My mouth fell open slightly. So Sam had talked to Archer after all! But Archer never gave any sign that something was wrong, letting the day pass without issue. And maybe, for him, there wasn’t?

"Sam… yeah. He was furious with me. Blamed me for everything. Called me selfish. He thinks I seduced you. And maybe… maybe that’s how it looks from the outside. What happened—the kiss—I don’t know if he’ll ever forgive me."

Archer’s clear blue eyes scanned my face.

"I think Sam’s had his suspicions for years. He forced himself to believe it was nothing. Now he’s angry he ignored his own instincts. But I don’t want you worrying about it. Sam doesn’t get to dictate our lives."

"But he’s your brother, Archer."

"I told him that if he’s going to act like this, maybe he should take some time away from you—at least until he sorts himself out. He pretty much ruined your friendship over this."

I let out a heavy sigh. "For years, Sam was the only real friend I had. He never let anything come between us, even when I defended Thomas with my… naivety. He was just there for me. He stuck around." My lips trembled. It was all in the past now—I doubted our friendship would ever recover.

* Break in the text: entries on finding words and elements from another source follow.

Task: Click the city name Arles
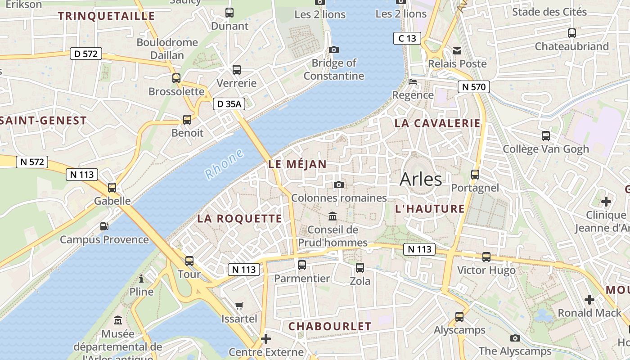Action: click(421, 179)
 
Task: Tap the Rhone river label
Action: click(224, 164)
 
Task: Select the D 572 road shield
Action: click(86, 54)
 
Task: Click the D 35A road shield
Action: click(229, 104)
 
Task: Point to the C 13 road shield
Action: click(407, 38)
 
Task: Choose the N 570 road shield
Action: click(473, 87)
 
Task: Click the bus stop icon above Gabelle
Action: click(112, 188)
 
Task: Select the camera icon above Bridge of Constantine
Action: click(334, 50)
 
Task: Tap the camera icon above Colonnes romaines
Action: click(339, 184)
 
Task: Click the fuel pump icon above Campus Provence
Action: click(104, 226)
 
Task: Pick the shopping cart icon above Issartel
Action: click(239, 306)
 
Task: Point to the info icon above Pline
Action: click(141, 279)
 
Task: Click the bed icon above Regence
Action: click(412, 82)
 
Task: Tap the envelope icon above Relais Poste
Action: click(457, 50)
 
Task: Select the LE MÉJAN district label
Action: click(297, 164)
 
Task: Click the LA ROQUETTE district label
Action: click(239, 219)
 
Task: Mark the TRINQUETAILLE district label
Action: click(106, 16)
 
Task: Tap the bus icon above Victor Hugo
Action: click(486, 257)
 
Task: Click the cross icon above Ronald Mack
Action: click(589, 299)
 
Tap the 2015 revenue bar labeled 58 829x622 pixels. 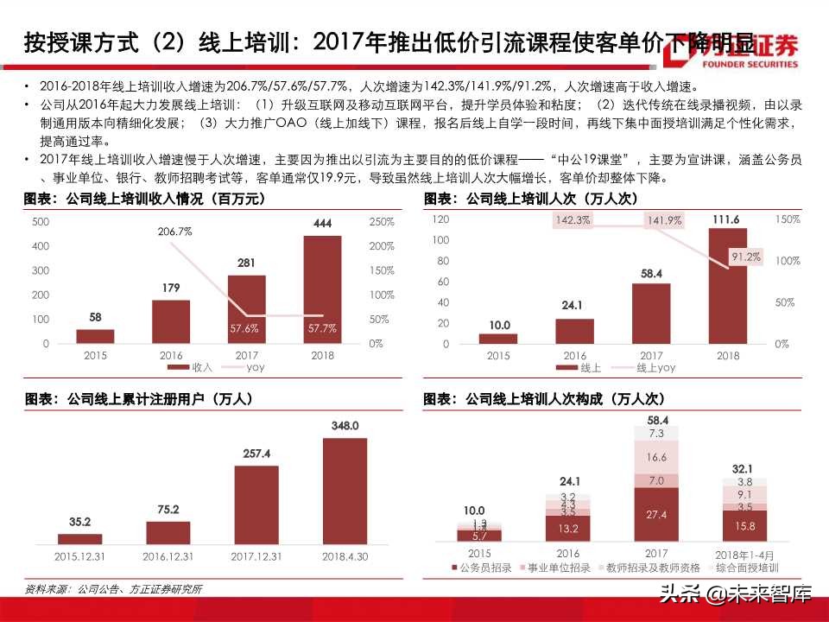coord(101,336)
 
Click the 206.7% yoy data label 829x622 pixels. coord(174,232)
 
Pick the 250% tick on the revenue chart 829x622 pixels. coord(381,222)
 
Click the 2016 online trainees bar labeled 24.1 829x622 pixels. coord(574,331)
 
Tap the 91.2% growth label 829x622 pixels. coord(745,257)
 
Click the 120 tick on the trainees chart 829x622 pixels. coord(440,219)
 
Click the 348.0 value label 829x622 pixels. coord(345,426)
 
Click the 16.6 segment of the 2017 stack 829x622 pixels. coord(655,457)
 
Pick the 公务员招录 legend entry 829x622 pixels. coord(485,568)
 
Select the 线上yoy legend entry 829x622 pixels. coord(650,367)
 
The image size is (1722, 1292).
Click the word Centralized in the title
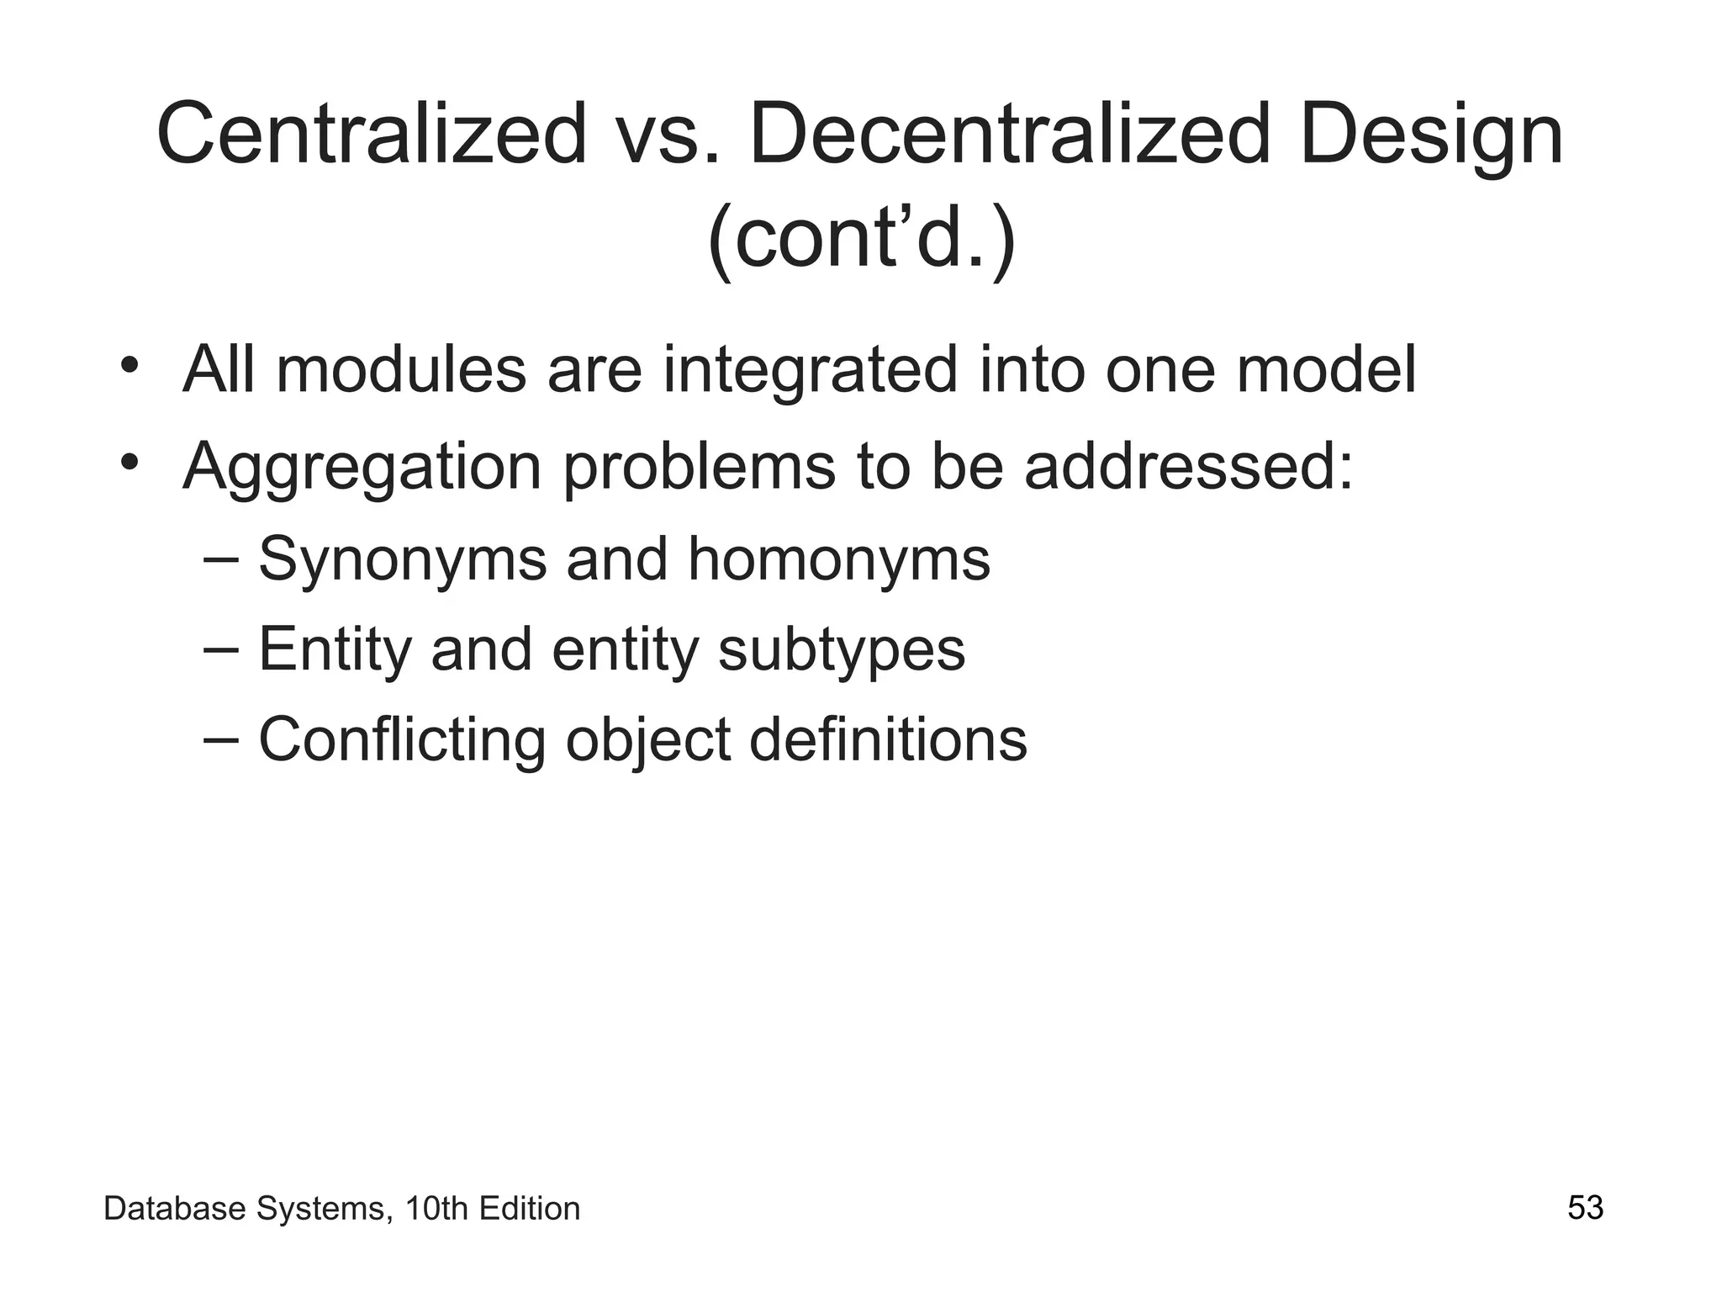(x=371, y=135)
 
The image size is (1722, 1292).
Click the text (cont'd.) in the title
(x=862, y=240)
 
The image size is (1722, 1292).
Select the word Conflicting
(x=401, y=740)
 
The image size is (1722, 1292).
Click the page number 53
(x=1585, y=1208)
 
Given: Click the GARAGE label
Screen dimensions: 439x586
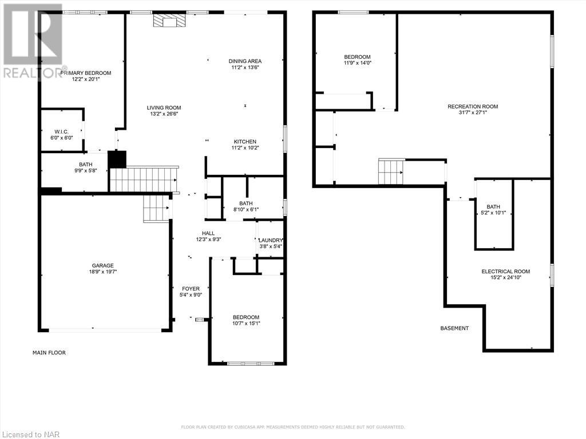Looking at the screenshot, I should pos(103,265).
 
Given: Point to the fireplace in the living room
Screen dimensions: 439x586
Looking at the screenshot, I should pos(169,21).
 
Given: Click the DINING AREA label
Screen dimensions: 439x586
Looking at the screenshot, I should pos(245,61).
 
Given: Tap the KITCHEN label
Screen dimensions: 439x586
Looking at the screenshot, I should pos(245,142).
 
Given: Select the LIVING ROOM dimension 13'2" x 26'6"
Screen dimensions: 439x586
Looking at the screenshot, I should pos(164,114).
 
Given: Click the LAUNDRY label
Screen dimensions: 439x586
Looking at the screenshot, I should pos(270,240).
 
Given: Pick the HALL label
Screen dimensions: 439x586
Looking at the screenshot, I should pos(208,233).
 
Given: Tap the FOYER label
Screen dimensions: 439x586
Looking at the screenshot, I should pos(191,289).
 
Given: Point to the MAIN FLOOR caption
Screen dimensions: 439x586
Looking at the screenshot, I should pos(49,353).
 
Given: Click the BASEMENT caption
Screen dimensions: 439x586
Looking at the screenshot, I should pos(454,328).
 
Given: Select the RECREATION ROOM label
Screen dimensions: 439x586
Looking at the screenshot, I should pos(473,106).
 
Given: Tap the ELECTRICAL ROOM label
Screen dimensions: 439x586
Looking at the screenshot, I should pos(505,272).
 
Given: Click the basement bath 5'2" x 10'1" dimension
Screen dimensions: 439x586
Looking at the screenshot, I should pos(493,213).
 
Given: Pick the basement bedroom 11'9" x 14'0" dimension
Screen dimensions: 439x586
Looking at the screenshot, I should pos(357,63).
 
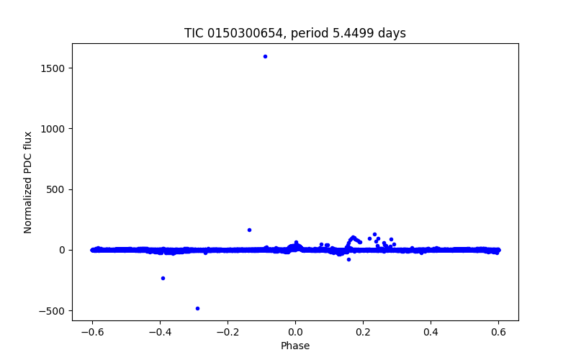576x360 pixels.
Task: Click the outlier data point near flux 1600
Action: coord(265,56)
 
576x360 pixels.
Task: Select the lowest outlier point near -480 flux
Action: coord(197,308)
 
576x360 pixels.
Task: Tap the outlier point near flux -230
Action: coord(163,278)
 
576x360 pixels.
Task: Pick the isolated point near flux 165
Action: coord(249,230)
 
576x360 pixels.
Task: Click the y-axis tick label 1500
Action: coord(53,68)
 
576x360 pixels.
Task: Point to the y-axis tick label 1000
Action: coord(53,129)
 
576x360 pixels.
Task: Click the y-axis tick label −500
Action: coord(53,311)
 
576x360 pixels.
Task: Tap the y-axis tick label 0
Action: coord(63,250)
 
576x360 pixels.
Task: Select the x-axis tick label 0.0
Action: coord(295,332)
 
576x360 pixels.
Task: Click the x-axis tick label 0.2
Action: coord(363,332)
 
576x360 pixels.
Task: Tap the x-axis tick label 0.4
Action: coord(431,332)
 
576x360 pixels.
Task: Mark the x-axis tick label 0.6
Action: coord(498,332)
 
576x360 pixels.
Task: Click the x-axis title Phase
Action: coord(295,346)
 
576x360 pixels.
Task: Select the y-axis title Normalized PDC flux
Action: coord(29,182)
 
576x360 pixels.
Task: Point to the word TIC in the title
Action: coord(194,34)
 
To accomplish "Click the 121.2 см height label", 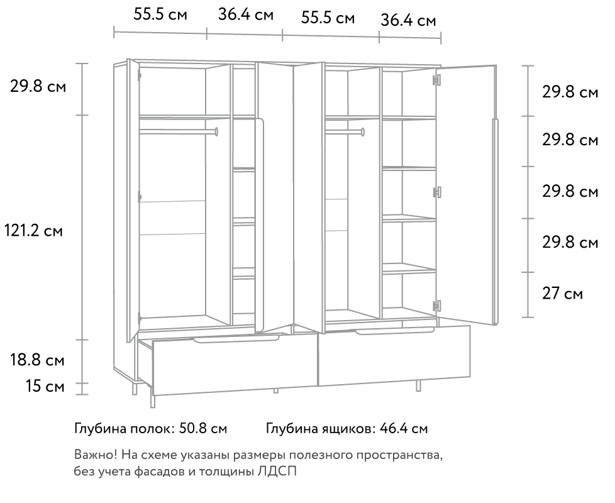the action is coord(33,231).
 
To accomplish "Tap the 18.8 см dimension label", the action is coord(37,360).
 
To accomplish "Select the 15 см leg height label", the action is coord(45,386).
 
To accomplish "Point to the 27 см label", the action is coord(562,294).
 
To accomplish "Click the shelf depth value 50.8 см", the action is coord(203,429).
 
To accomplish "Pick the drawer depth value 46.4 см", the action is coord(404,429).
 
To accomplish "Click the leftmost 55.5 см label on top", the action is coord(160,14).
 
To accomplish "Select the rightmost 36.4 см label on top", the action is coord(408,20).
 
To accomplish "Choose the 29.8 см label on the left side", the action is coord(38,86).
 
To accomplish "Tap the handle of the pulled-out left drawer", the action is coord(236,338).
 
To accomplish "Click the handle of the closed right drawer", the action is coord(394,332).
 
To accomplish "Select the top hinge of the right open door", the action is coord(436,80).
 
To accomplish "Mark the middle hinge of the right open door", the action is coord(436,192).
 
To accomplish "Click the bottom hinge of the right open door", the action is coord(436,306).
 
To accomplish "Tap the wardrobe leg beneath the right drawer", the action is coord(418,385).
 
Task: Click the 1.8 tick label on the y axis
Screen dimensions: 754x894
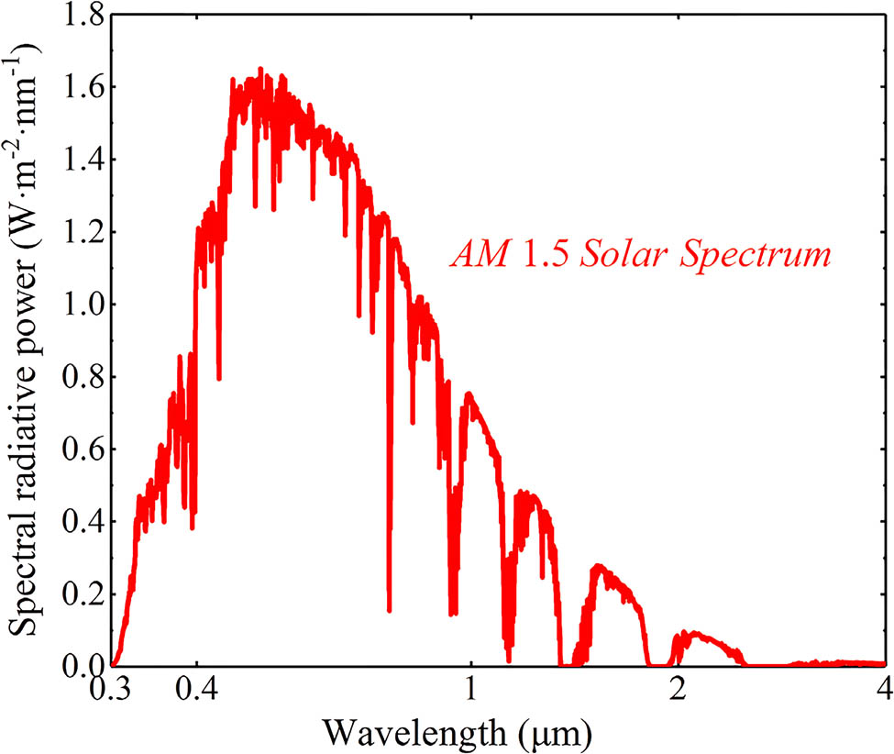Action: (83, 16)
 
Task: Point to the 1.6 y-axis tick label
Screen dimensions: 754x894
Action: (83, 88)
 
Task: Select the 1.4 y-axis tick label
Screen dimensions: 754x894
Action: (83, 161)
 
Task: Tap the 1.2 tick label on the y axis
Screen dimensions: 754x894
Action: (83, 233)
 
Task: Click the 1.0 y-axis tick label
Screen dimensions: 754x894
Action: (83, 305)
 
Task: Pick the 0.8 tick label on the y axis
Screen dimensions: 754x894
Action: (83, 378)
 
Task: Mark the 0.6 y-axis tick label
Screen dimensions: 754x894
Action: (83, 450)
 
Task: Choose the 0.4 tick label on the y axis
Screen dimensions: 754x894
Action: (83, 523)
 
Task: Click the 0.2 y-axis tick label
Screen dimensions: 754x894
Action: (83, 595)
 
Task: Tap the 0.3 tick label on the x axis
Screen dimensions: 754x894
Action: (113, 689)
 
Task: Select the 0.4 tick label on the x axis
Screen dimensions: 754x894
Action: (194, 689)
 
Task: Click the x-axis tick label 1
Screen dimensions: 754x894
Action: (470, 689)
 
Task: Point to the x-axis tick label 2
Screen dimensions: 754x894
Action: (678, 689)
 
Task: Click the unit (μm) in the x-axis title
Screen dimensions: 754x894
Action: (561, 730)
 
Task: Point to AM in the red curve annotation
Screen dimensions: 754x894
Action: (478, 252)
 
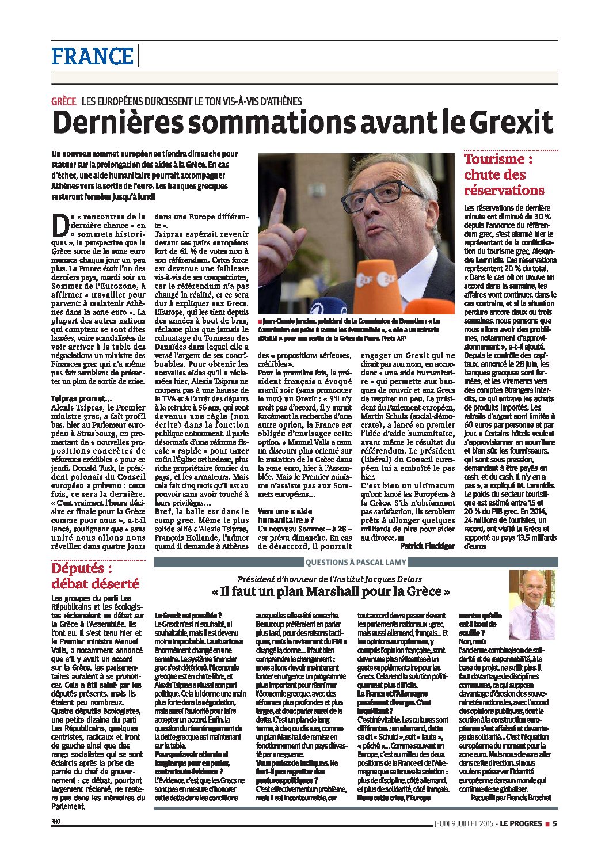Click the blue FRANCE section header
pos(92,56)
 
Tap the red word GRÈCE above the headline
pos(64,101)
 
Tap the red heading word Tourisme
pos(494,159)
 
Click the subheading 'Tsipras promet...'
pos(82,398)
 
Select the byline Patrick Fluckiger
pos(427,545)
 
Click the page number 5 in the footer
pos(554,823)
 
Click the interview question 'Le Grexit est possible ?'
pos(188,616)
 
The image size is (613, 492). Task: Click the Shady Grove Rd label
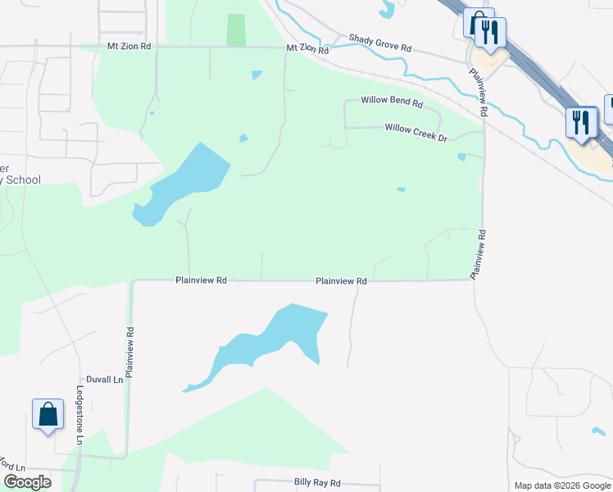(379, 43)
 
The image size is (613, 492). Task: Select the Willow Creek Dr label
(415, 130)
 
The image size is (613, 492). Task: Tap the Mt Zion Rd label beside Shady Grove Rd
(307, 49)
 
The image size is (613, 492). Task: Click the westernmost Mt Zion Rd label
(129, 47)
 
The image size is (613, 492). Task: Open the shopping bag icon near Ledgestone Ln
(48, 414)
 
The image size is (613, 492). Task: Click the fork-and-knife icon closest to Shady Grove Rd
(490, 32)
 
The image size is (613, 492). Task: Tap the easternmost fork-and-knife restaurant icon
(581, 122)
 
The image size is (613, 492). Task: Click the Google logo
(27, 482)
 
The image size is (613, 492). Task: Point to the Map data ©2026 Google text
(561, 485)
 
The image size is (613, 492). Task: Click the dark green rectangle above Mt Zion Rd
(236, 30)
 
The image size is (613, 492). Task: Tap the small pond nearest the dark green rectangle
(257, 75)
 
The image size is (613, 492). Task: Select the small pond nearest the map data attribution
(599, 431)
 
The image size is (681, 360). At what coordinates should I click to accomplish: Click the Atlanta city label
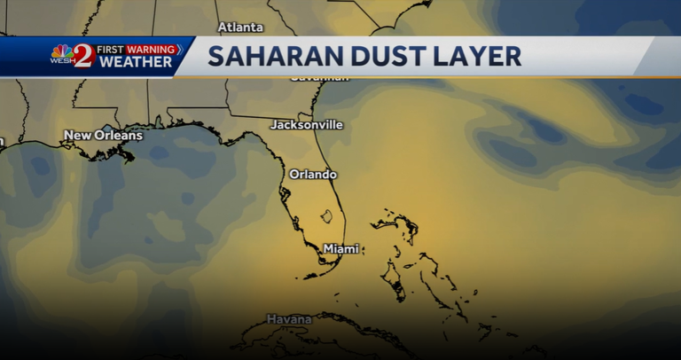240,27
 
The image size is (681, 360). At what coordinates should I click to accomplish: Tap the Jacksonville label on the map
306,125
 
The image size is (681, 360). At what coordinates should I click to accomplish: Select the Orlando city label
313,174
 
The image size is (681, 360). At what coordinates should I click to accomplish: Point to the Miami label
340,249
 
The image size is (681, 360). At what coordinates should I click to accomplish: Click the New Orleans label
103,136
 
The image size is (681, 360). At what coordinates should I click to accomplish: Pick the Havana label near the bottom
289,318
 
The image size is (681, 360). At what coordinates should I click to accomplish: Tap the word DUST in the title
389,56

"He’s in shock right now, but it’ll pass."

"Sam… helped me so much after Thomas died. He and Stephen came to my house and watched over the whole Igor situation. They even left Steve at home for almost three weeks! I feel so bad about it…"

"River, when Sam found out about our father’s affair, he didn’t speak to him for months. But then, one day, they just… had a conversation, and things got better. That’s how Sam is. He just needs time."

I nodded, biting my lip. I wanted to do something to make me forget about all the stress and difficulties surrounding me—to just… feel better for a change.

My gaze dropped to the solid curves of his muscles.

And then I just… said it. "I want to move things forward between us. I think… I’m ready."

Archer tilted his head, his eyes attentive.

"I don’t think you are, River. Right now is not the best moment. Too much has happened, too much stress. Give it a little more time—let things settle."

A sharp wave of frustration hit me. I was practically throwing myself at him, and he was telling me to slow down?